From the opening track “Eye Flys,” the Melvins lay out their blueprint with slow, ominous bass strums and scattered, thunderous drum hits. There’s not much movement in the song, yet it feels like something enormous is happening beneath the surface. The guitars ring out in eerie, empty spaces, and the vocals—high-pitched, almost witchy—hover like a curse. When the band kicks in more fully, it's with loose, sludgy riffs that feel deliberately sloppy and surreal, as if the music itself is staggering forward under its own weight. That sloppiness, which might seem like a flaw in most bands, is part of Melvins' genius—it feels intentional, like a rejection of polish and predictability.

Songs like “Echo / Don’t Piece Me” and “Exact Paperbacks” show the band occasionally dipping back into punk tempos but never letting go of that disjointed weirdness that makes them so singular. Even the faster tracks feel unstable, like they're stitched together with decaying tape. There's a push-pull happening between hardcore’s aggression and doom metal’s dread, and Melvins sit right in the uncomfortable middle. On “Heater Moves & Eyes,” things feel a bit more controlled—the riffs are tighter, the vocals raw but more in step with the beat. It’s one of the few moments where the band plays it relatively straight, and it only makes their usual chaos more jarring by contrast.

The murky, almost proto-sludge atmosphere reaches a peak with songs like “Influence of Atmosphere” and “Leeech.” Here, the guitars churn slowly, dragging riffs across the floor while drums crash like distant thunder. These tracks showcase Melvins’ unique ability to take minimal musical ingredients and turn them into something weirdly expressive. The playing is often off-kilter, and yet it’s emotionally effective. You can hear the seeds of bands like Eyehategod, Sleep, and Electric Wizard being planted in these grimy, repetitive riffs and primitive drum grooves.

“Happy Gray or Black” and “Glow God” lean harder into experimentalism. The former feels like a deliberately inaccessibly take on punk—jarring, tense, and chaotic, while “Glow God” stumbles with drunken-sounding riffs and loose rhythms that blur the line between structure and noise. It’s messy, yes, but it also challenges the listener to rethink what heaviness and aggression sound like when the tempo drops and the tones get weirder.

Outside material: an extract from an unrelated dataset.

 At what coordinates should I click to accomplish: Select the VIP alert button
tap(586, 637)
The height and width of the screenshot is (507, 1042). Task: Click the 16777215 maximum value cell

The album isn’t without highlights that verge on conventional heaviness. “Heaviness of the Load” lives up to its title, with dense guitar tones, massive drums, and one of the clearest vocal performances on the album. It’s still raw and unrefined, but it has a coherence that makes it one of the most powerful tracks in the collection. Similarly, “As It Was” brings the slow-and-heavy formula to its peak, with deep, chugging bass, slamming drums, and vocals that feel fully embedded in the soundscape. “Over from Under the Excrement,” the closing track, gives the album a grand sendoff with its slow-building pacing and crashing drums—like a crumbling structure falling in slow motion.

Despite its chaotic feel, Gluey Porch Treatments has a strange cohesion to it. There’s a throughline of mood and aesthetic that ties everything together: the witchy vocals, the off-kilter drum patterns, the way every riff seems to bleed into the next like a melted cassette. Even when a song like “Clipping Roses” or “Flex With You” feels like it's falling apart, there’s a sense that Melvins want it to. They’re dismantling the expectations of what a metal or punk record should be—especially at a time when most bands were chasing precision and speed.

And maybe that’s the most important thing about Gluey Porch Treatments: it wasn’t trying to impress. It wasn’t trying to compete. It was trying to break something, to fracture a scene that was becoming too clean and too safe. In that, it’s a true counter-statement. While hardcore was sprinting ahead, Melvins stood still—then started digging downward.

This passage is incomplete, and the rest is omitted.